● INPUT FOR THIS TASK:

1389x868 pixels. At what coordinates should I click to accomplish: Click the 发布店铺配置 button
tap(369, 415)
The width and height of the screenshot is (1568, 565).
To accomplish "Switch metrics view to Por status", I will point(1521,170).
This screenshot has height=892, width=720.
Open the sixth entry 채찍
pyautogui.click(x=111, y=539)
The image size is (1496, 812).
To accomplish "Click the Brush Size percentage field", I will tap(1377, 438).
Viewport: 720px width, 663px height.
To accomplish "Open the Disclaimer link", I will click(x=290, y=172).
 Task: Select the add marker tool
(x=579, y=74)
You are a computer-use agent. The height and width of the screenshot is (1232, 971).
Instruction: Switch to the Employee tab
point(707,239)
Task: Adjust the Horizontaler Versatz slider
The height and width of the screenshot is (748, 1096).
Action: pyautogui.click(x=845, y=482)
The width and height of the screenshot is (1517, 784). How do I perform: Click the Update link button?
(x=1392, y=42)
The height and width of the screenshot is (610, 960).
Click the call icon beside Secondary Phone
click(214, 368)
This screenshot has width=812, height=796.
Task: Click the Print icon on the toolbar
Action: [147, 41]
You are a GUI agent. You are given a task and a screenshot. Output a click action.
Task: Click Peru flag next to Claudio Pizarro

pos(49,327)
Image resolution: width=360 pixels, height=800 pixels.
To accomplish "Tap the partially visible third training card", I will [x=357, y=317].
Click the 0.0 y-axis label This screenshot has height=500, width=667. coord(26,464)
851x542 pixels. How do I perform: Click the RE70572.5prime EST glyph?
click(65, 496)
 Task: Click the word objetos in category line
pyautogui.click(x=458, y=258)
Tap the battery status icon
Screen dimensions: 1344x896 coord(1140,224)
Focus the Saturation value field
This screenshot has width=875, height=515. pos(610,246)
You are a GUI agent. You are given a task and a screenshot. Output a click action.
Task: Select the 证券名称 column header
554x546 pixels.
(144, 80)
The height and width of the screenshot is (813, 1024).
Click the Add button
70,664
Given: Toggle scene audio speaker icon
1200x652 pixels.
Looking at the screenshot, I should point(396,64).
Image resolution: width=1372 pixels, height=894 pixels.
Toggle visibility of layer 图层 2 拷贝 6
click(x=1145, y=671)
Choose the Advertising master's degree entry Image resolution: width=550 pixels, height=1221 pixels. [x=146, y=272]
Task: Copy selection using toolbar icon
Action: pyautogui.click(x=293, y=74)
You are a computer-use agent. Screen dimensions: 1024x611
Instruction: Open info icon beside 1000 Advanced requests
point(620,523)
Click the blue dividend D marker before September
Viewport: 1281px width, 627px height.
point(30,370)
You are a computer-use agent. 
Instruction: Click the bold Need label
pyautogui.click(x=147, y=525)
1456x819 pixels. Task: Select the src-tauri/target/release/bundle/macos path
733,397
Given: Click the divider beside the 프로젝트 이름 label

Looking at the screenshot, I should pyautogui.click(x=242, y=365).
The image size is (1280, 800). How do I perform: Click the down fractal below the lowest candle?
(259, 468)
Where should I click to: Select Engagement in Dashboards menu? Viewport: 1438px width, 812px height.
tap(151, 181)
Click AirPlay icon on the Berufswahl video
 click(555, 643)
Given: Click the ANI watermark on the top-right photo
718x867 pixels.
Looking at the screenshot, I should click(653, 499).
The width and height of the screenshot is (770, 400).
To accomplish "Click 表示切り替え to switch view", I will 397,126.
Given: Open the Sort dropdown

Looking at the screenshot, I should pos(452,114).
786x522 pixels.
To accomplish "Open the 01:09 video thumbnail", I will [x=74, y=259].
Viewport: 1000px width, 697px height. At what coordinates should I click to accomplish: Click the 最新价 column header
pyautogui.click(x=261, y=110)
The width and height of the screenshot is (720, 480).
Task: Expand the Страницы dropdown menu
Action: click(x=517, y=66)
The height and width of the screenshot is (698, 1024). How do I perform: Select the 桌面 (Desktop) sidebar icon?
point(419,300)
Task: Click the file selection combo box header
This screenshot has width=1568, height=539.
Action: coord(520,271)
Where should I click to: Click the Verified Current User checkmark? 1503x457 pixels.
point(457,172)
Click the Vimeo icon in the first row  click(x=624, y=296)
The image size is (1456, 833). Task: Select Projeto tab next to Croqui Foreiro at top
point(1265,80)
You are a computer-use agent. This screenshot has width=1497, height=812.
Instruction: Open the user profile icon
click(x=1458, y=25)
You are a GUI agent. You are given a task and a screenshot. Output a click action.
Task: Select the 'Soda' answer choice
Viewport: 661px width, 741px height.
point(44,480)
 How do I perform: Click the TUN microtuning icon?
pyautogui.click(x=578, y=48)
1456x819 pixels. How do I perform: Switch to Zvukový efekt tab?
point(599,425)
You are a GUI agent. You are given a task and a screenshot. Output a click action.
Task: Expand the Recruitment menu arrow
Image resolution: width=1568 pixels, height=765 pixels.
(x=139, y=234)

● EXERCISE INSTRUCTIONS: Please reproduce every one of the items above, keeping each line exactly the same.

● REPLY TO THE EXERCISE:
1389x868 pixels. At what coordinates should I click to accomplish: Click the 发布店铺配置 button
tap(369, 415)
The width and height of the screenshot is (1568, 565).
To accomplish "Switch metrics view to Por status", I will point(1521,170).
This screenshot has height=892, width=720.
Open the sixth entry 채찍
pyautogui.click(x=111, y=539)
The image size is (1496, 812).
To accomplish "Click the Brush Size percentage field", I will tap(1377, 438).
Viewport: 720px width, 663px height.
To accomplish "Open the Disclaimer link", I will click(x=290, y=172).
 Task: Select the add marker tool
(x=579, y=74)
You are a computer-use agent. The height and width of the screenshot is (1232, 971).
Instruction: Switch to the Employee tab
point(707,239)
Task: Adjust the Horizontaler Versatz slider
The height and width of the screenshot is (748, 1096).
Action: pyautogui.click(x=845, y=482)
The width and height of the screenshot is (1517, 784). How do I perform: Click the Update link button?
(x=1392, y=42)
The height and width of the screenshot is (610, 960).
Click the call icon beside Secondary Phone
click(214, 368)
This screenshot has width=812, height=796.
Task: Click the Print icon on the toolbar
Action: [147, 41]
You are a GUI agent. You are given a task and a screenshot. Output a click action.
Task: Click Peru flag next to Claudio Pizarro

pos(49,327)
Image resolution: width=360 pixels, height=800 pixels.
To accomplish "Tap the partially visible third training card", I will [x=357, y=317].
Click the 0.0 y-axis label This screenshot has height=500, width=667. coord(26,464)
851x542 pixels. How do I perform: Click the RE70572.5prime EST glyph?
click(65, 496)
 Task: Click the word objetos in category line
pyautogui.click(x=458, y=258)
Tap the battery status icon
Screen dimensions: 1344x896 coord(1140,224)
Focus the Saturation value field
This screenshot has width=875, height=515. pos(610,246)
You are a GUI agent. You are given a task and a screenshot. Output a click action.
Task: Select the 证券名称 column header
554x546 pixels.
(144, 80)
The height and width of the screenshot is (813, 1024).
Click the Add button
70,664
Given: Toggle scene audio speaker icon
1200x652 pixels.
Looking at the screenshot, I should point(396,64).
Image resolution: width=1372 pixels, height=894 pixels.
Toggle visibility of layer 图层 2 拷贝 6
click(x=1145, y=671)
Choose the Advertising master's degree entry Image resolution: width=550 pixels, height=1221 pixels. [x=146, y=272]
Task: Copy selection using toolbar icon
Action: pyautogui.click(x=293, y=74)
You are a computer-use agent. Screen dimensions: 1024x611
Instruction: Open info icon beside 1000 Advanced requests
point(620,523)
Click the blue dividend D marker before September
Viewport: 1281px width, 627px height.
point(30,370)
You are a computer-use agent. 
Instruction: Click the bold Need label
pyautogui.click(x=147, y=525)
1456x819 pixels. Task: Select the src-tauri/target/release/bundle/macos path
733,397
Given: Click the divider beside the 프로젝트 이름 label

Looking at the screenshot, I should pyautogui.click(x=242, y=365).
The image size is (1280, 800). How do I perform: Click the down fractal below the lowest candle?
(259, 468)
Where should I click to: Select Engagement in Dashboards menu? Viewport: 1438px width, 812px height.
tap(151, 181)
Click AirPlay icon on the Berufswahl video
 click(555, 643)
Given: Click the ANI watermark on the top-right photo
718x867 pixels.
Looking at the screenshot, I should click(653, 499).
The width and height of the screenshot is (770, 400).
To accomplish "Click 表示切り替え to switch view", I will 397,126.
Given: Open the Sort dropdown

Looking at the screenshot, I should pos(452,114).
786x522 pixels.
To accomplish "Open the 01:09 video thumbnail", I will [x=74, y=259].
Viewport: 1000px width, 697px height. At what coordinates should I click to accomplish: Click the 最新价 column header
pyautogui.click(x=261, y=110)
The width and height of the screenshot is (720, 480).
Task: Expand the Страницы dropdown menu
Action: click(x=517, y=66)
The height and width of the screenshot is (698, 1024). How do I perform: Select the 桌面 (Desktop) sidebar icon?
point(419,300)
Task: Click the file selection combo box header
This screenshot has width=1568, height=539.
Action: coord(520,271)
Where should I click to: Click the Verified Current User checkmark? 1503x457 pixels.
point(457,172)
Click the Vimeo icon in the first row  click(x=624, y=296)
The image size is (1456, 833). Task: Select Projeto tab next to Croqui Foreiro at top
point(1265,80)
You are a computer-use agent. This screenshot has width=1497, height=812.
Instruction: Open the user profile icon
click(x=1458, y=25)
You are a GUI agent. You are given a task and a screenshot. Output a click action.
Task: Select the 'Soda' answer choice
Viewport: 661px width, 741px height.
point(44,480)
 How do I perform: Click the TUN microtuning icon?
pyautogui.click(x=578, y=48)
1456x819 pixels. How do I perform: Switch to Zvukový efekt tab?
point(599,425)
You are a GUI agent. You are given a task and a screenshot. Output a click action.
Task: Expand the Recruitment menu arrow
Image resolution: width=1568 pixels, height=765 pixels.
(x=139, y=234)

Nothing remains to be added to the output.